“It’s like having a 3 o’clock appointment for a root canal,” longtime PGA Tour player Mark Calcavecchia said years ago. “You’re thinking about it all morning and you feel bad all day. You kind of know, sooner or later, you’ve got to get to it.”
And there’s no telling what the result might be. Louis Oosthuizen, who has a British Open title to his credit and lost in a playoff at this year’s Masters, came to 17 Thursday and immediately fell into a trap. “I was between clubs,” he said. A nice, easy 9 iron? Or perhaps step on a wedge? That speck of doubt crept in, his 9 iron came out, the water loomed all around. The ball hit the front edge of the bank and bounded back in.

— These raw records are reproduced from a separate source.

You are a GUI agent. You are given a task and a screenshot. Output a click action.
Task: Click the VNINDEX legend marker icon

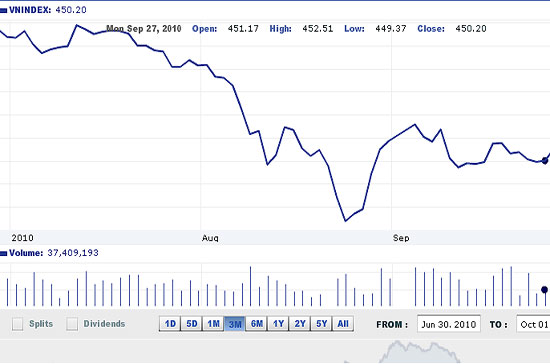(x=3, y=11)
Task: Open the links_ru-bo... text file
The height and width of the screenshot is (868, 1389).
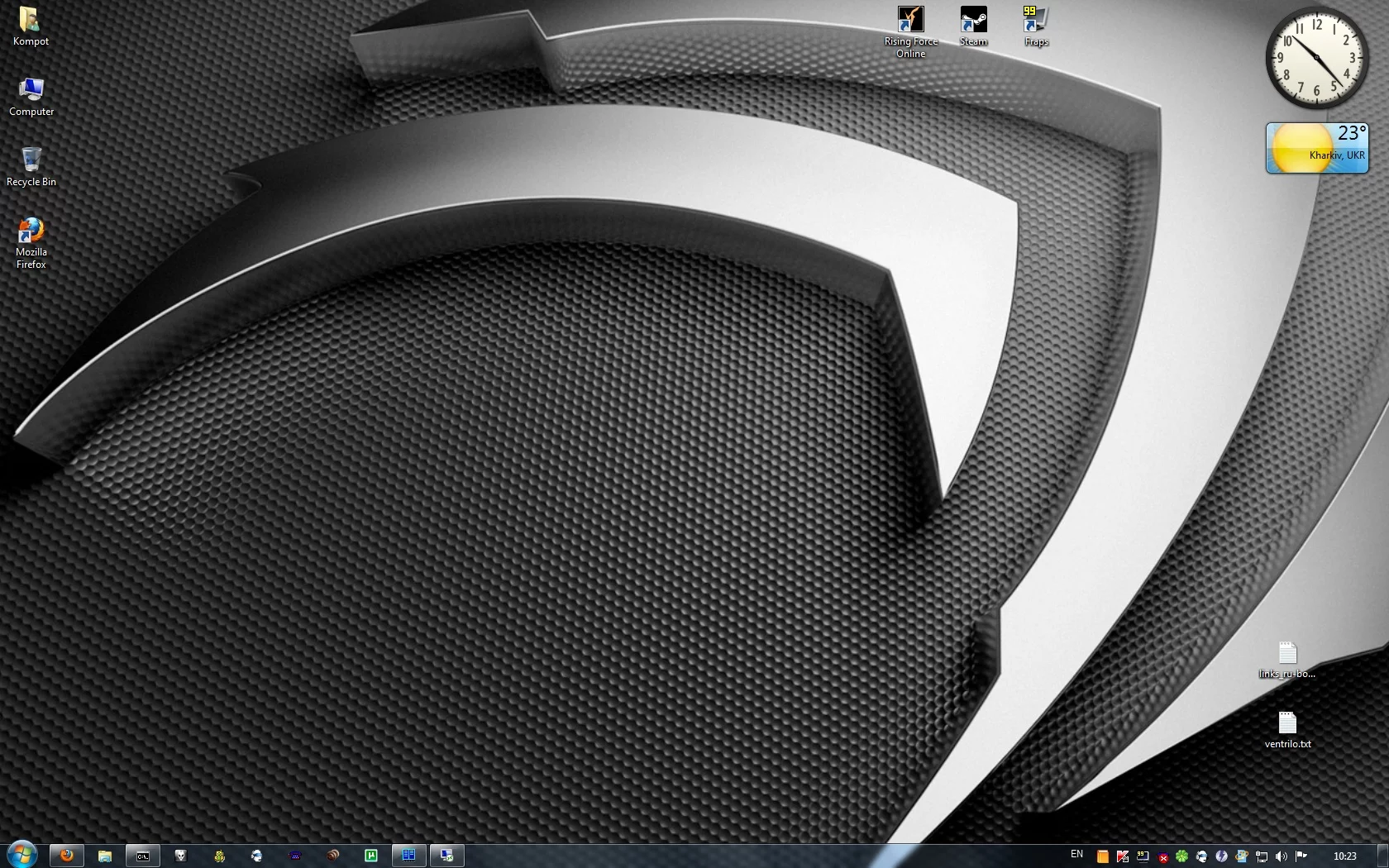Action: (x=1287, y=659)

“It proves,” Oosthuizen said afterward, “that a par 3 doesn’t have to be 200 yards to be a great par 3, a really tough hole.”
The hole is tough enough that some players, Woods included, would prefer it to be elsewhere on the course. “I think it’s a perfect eighth hole or something like that,” Woods said. The idea is that a player who, say, double bogeys there with one bad swing would have more time to recover.
But it is the signature hole at the PGA Tour’s signature event, and it isn’t going anywhere. Thursday, Woods and his playing partners, Rickie Fowler and Hunter Mahan, came to 17, walked off the yardage and checked the wind. Each took a solid swing, Fowler to 12 feet, Woods then to 13, Mahan to just four.
“Some kind of strange things can happen on it,” Mahan said. The strangest yet? Three dry golf balls, and three birdies.